Angela Merkels Netzpolitik

Digitaler Wandel? Gern, aber bitte ohne Veränderung

Fordert die Kanzlerin eine "Bepreisung von Daten", klingt das für Sascha Lobo verdächtig nach der Perspektive deutscher Konzerne. Im Podcast setzt er sich mit den Reaktionen auf seine Kolumne auseinander.

AFP

Angela Merkel (R) und Telekom-CEO Timotheus Höttges auf der Cebit 2016

Sonntag, 03.06.2018   11:04 Uhr

Sascha Lobo: der Debatten-Podcast #42. Merkels Digitalpolitik: Das Märchen von der magischen Datensoße

Schiefe Metaphern, widersprüchliche Positionen, fehlendes Verständnis für die Mechanismen der datengetriebenen Wirtschaft: Angela Merkels jüngste Äußerungen zur digitalen Transformation sind nach Ansicht von Sascha Lobo nicht einfach nur "absurd". Sie sind für ihn auch ein Hinweis dafür, dass die Bundeskanzlerin das digitale Weltbild der deutschen Wirtschaft "ohne Korrektiv übernommen" hat.
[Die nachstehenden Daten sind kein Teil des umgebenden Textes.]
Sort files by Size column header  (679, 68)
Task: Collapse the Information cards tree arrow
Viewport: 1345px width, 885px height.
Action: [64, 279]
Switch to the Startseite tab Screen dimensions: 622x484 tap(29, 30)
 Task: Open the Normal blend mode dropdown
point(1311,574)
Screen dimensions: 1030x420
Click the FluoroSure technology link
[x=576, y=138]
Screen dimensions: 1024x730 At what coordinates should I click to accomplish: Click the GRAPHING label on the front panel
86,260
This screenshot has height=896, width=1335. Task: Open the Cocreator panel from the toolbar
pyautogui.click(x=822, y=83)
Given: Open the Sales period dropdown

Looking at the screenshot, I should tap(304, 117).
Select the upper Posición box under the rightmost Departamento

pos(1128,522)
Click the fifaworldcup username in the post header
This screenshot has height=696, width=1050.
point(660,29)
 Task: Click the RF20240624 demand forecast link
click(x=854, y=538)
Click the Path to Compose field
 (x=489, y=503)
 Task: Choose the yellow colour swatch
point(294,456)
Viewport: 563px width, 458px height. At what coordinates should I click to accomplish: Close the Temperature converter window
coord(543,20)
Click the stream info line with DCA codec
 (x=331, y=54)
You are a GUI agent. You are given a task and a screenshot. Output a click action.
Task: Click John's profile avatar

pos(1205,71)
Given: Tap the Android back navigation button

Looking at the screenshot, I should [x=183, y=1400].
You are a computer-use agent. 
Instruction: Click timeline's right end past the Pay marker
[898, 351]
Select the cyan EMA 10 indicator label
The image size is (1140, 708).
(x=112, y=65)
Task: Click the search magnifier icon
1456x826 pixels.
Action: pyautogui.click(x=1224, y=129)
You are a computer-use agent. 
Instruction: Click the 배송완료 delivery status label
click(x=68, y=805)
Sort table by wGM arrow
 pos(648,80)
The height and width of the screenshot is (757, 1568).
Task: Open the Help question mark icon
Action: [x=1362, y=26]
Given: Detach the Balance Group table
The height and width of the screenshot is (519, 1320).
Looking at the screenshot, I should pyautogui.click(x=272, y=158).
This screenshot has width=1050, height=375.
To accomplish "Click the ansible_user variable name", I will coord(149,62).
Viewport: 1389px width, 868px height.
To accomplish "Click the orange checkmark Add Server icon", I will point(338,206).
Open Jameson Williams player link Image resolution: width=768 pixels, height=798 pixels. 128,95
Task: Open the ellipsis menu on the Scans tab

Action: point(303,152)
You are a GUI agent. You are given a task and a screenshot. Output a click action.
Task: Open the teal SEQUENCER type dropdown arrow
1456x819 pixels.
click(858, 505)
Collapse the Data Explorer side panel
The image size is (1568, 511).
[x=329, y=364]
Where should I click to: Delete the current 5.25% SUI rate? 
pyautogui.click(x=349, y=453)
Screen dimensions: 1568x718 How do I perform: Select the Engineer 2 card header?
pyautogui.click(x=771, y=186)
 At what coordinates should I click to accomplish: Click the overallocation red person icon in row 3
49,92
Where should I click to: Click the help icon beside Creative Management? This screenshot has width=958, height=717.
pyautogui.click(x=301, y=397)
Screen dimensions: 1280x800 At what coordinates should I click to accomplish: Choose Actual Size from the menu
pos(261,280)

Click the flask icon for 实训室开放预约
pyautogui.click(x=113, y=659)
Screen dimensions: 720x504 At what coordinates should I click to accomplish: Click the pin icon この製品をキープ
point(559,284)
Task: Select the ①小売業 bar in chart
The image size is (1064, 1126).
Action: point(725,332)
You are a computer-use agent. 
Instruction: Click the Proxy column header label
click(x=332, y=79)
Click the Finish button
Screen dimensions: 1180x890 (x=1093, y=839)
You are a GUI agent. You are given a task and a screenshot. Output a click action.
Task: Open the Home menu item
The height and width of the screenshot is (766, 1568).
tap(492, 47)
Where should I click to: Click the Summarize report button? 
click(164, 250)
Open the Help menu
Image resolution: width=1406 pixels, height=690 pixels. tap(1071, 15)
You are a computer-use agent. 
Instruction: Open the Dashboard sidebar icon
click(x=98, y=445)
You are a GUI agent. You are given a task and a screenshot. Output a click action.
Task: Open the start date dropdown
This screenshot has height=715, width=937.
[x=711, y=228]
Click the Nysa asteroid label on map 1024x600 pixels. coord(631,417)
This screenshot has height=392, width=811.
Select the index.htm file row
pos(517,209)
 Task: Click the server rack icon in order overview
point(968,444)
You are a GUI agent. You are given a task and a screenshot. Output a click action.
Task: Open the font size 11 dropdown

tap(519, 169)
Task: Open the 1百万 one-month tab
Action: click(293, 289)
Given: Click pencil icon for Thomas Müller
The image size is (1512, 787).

Viele Konzerne, schrieb Lobo in seiner Kolumne "Das Märchen von der magischen Datensoße", wollen nämlich der neuen digitalen Realität ohne größere Anpassungen ihrerseits begegnen.

In seinem Podcast reagiert Lobo nun auf die Kommentare seiner Leserinnen und Leser.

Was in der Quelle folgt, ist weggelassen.